Low-income patients improve less with the first specialist mental health treatment compared with those with higher incomes, according to a study by researchers from Erasmus MC and Erasmus School of Economics. This indicates that inequality by income persists throughout the treatment process.
A study, published in The Lancet Psychiatry, reveals that compared with high-income patients, low-income patients have higher disease severity at the start of specialist mental health treatment. They are also less likely to experience improvement, even when accounting for the differences in diagnosis and initial severity of mental disorders. Of patients in the highest income group, 43 percent show measurable improvement after the initial course of treatment, compared with 26 percent among patients in the lowest income group.
Francisca Vargas Lopes
The study was led by PhD candidate Francisca Vargas Lopes, who is affiliated with the Erasmus MC and the Erasmus Centre for Health Economics Rotterdam (EScHER), and part of Erasmus Initiative Smarter Choices for Better Health.
Data on all 950,000 patients
Together with applied economists of Erasmus School of Economics Prof. Tom van Ourti, Dr Bastian Ravesteijn and Dr Carlos Riumallo-Herl, Francisca analysed data on all 950,000 patients who started treatment in Dutch specialist mental health care between 2011 and 2016, linked to data from tax records on income.
The findings from the study
The study also demonstrates that patients with incomes in the bottom fifth of the Dutch population receive slightly less fewer treatment minutes than patients with comparable diagnosis and disease severity in the rest of the income distribution. Finally, low-income patients are more likely to receive additional treatment after finishing the initial one, but the differences to high-income patients are small.
The findings indicate that policy concerns about differences in mental health by income should not be limited to ensuring access to care, say the researchers. ‘We already knew that most countries have inequalities in access to mental health care, but now we demonstrate for the first time that differences related to income persists during treatment, even when we account for differences in diagnosis and initial disease severity. Policies that solely focus on reducing barriers to access will not address these disparities during treatment. This is a discussion we want to initiate’, says Vargas Lopes.

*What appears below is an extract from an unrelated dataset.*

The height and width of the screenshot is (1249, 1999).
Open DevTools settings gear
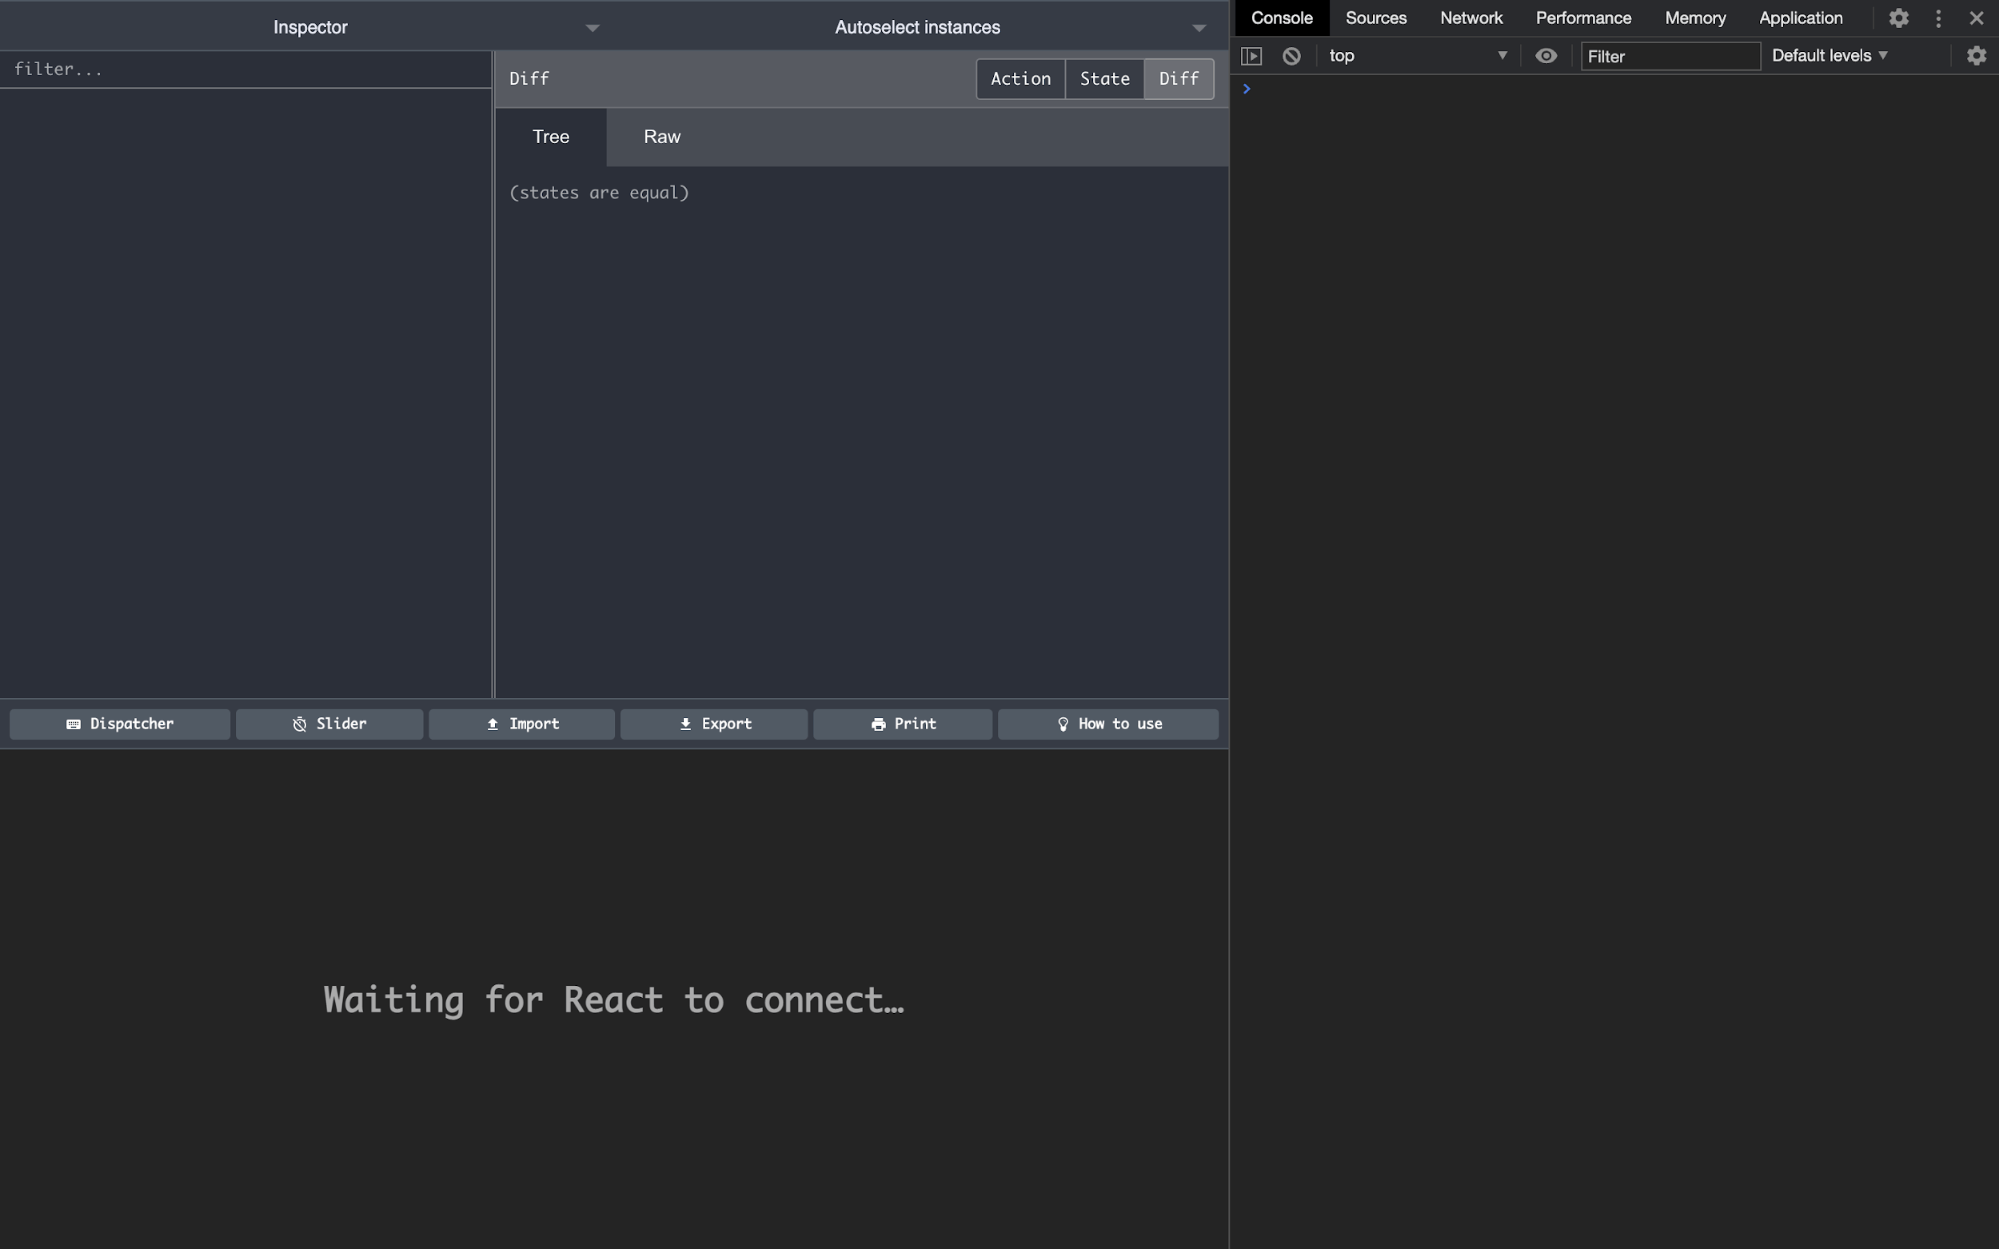1899,18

The causes of the differences by income
Based on this study, Francisca Vargas Lopes cannot determine the causes of the differences by income. ‘It is likely related to the interaction between the patient, the social environment and the mental health care system. One can suppose that low-income individuals may be less likely to adhere to treatment, have a less favourable home environment for recovery or may be less likely to advocate for the appropriate kind and intensity of care. There may also be more often a mismatch between the mental healthcare professional and patients in certain vulnerable groups with low income, which hampers the results of the treatment.’
Vargas Lopes stresses that these are just hypotheses that should be investigated further. She hopes that the study will increase awareness around differential mental health treatment and outcomes, and motivate additional research. Her recommendation is that future research should also collect qualitative data, for example on interviews with patients and healthcare providers, to identify possible causes behind the differences along the treatment trajectory. ‘
With this additional information we would be able to make recommendations for policymakers and practitioners on how to maximize the role of treatment in closing the mental health gap between the rich and poor.’